An exact copy is needed of the lines from the one that contains "Task: Click 'Zapisz' to save product list" through the final line of the data below, with pictures left out.
***** Recorded data *****
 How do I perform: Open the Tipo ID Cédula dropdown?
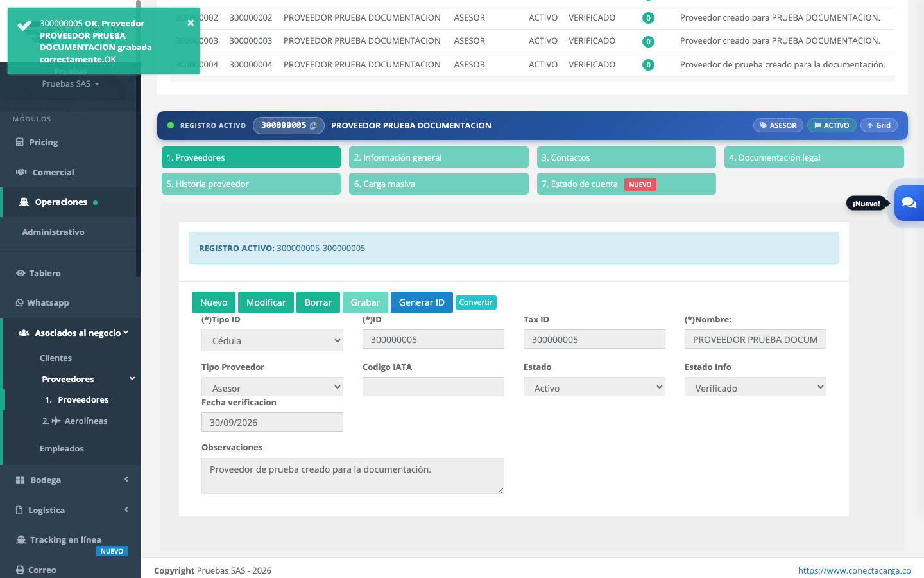coord(272,340)
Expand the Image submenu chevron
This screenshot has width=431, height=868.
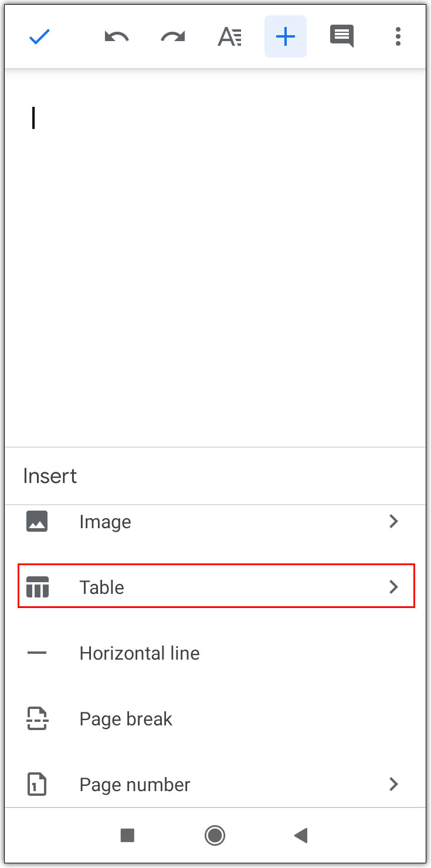(x=394, y=521)
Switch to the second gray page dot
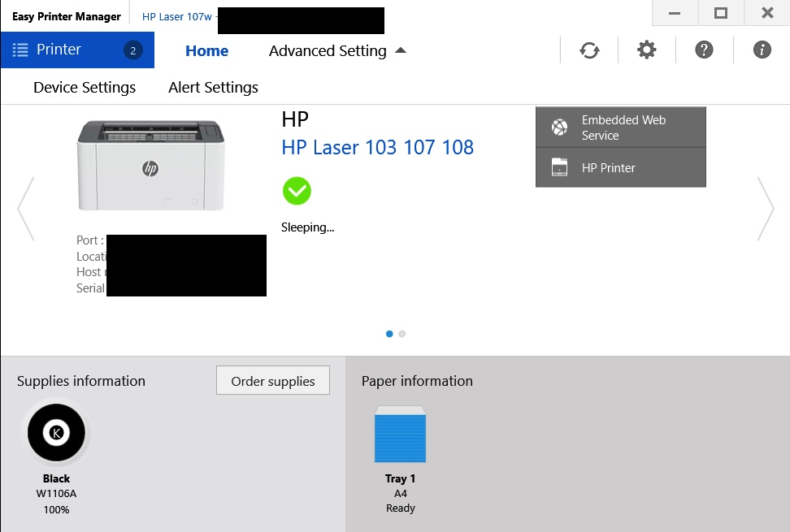 [402, 334]
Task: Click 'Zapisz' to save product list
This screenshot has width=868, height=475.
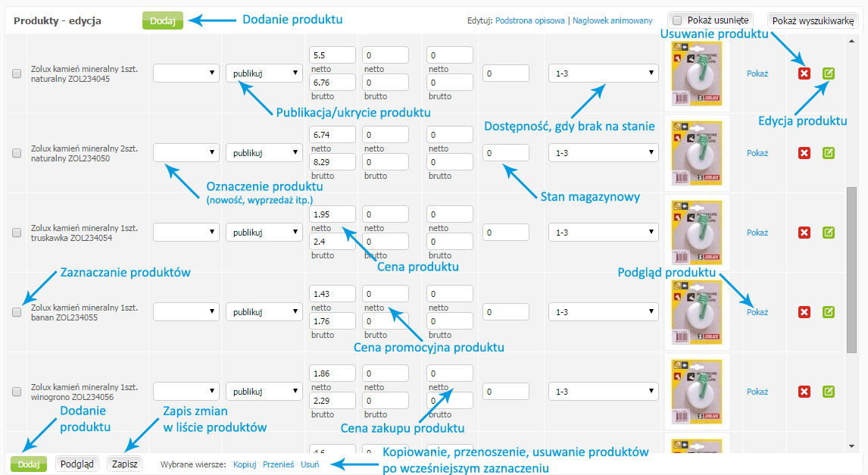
*****
Task response:
Task: Click 'Zapisz' to save product list
This screenshot has width=868, height=475.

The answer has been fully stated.